WHAT NEEDS TO BE DONE |
Look at every line of the material below and tally those containing "Health". Reply with the total alone.

INFORMATION SHOWN |
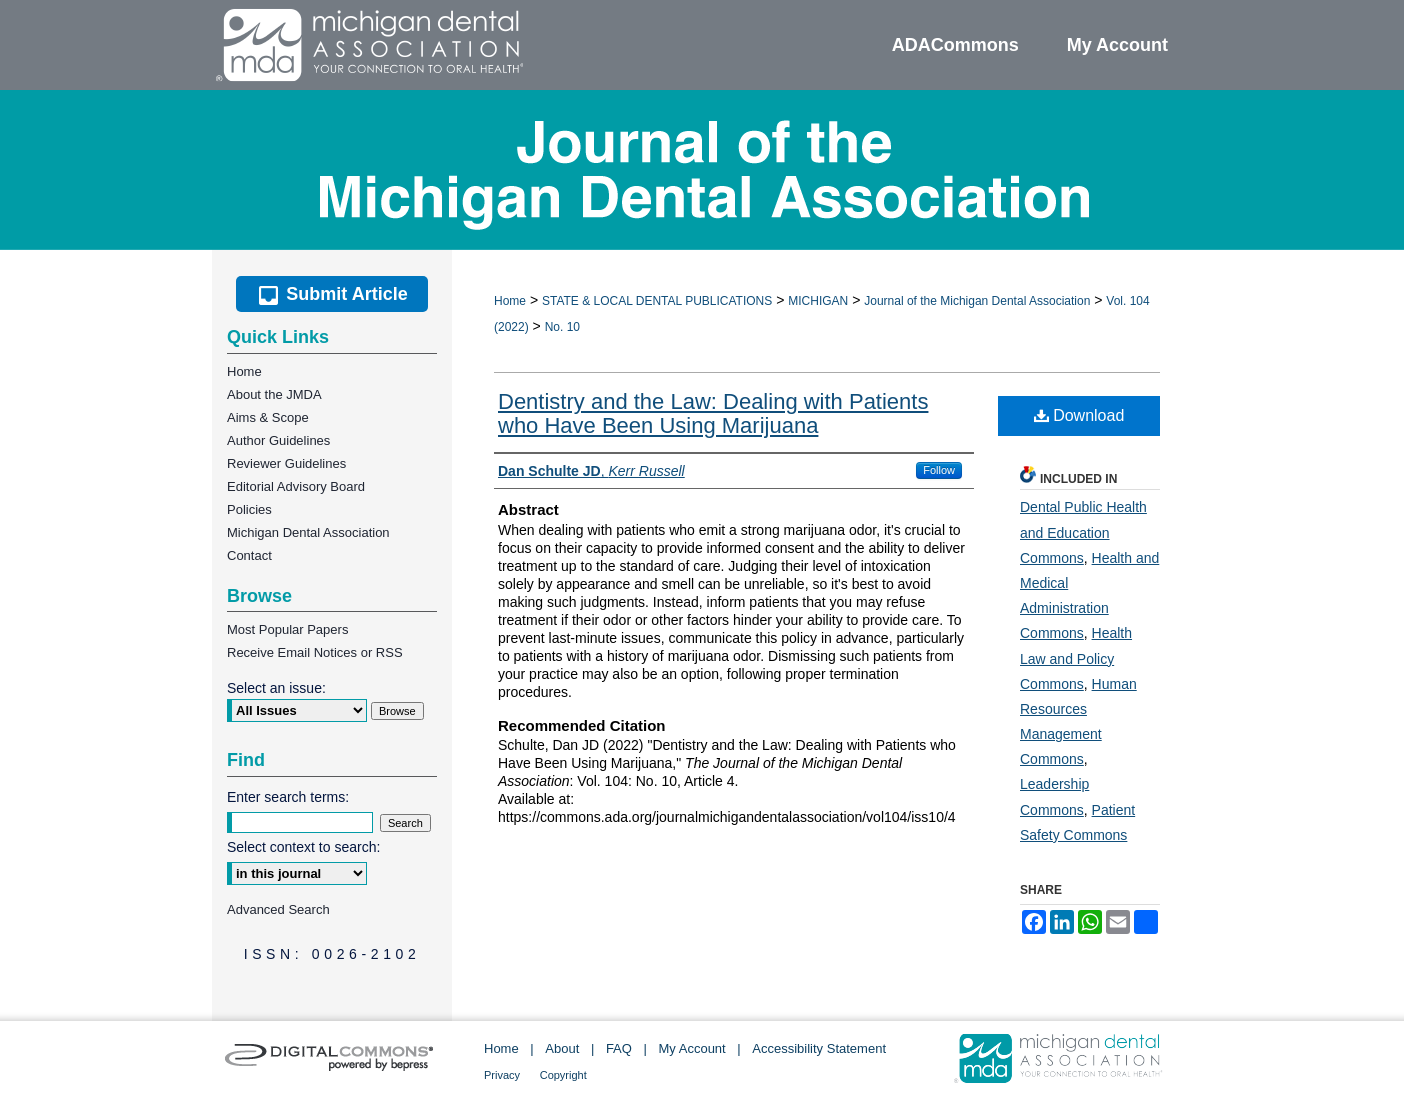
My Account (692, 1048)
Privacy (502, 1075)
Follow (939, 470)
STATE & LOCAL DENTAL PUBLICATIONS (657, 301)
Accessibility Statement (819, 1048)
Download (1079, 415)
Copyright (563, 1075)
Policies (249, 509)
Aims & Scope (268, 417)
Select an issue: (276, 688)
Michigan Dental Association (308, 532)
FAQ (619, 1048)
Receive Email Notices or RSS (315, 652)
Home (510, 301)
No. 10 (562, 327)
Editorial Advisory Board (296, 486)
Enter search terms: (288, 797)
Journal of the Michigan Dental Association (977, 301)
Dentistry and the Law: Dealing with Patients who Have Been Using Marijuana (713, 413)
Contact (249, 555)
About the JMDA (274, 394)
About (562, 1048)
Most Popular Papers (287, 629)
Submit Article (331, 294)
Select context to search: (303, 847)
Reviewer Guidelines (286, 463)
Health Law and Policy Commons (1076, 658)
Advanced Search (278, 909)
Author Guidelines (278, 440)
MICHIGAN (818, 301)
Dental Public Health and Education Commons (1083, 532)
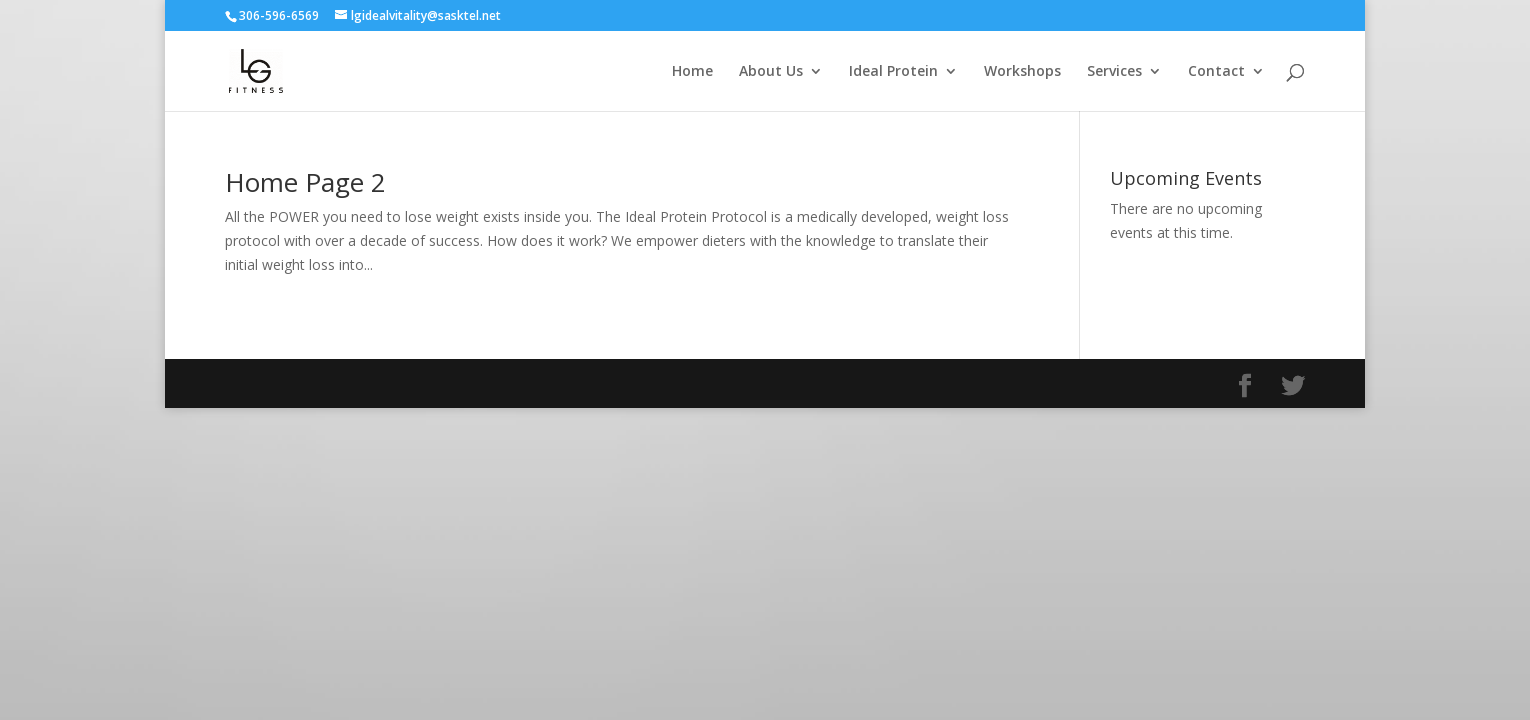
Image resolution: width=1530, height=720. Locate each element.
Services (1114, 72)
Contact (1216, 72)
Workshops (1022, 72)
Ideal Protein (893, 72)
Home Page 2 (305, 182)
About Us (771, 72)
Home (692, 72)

PROBLEM SOLUTION |
2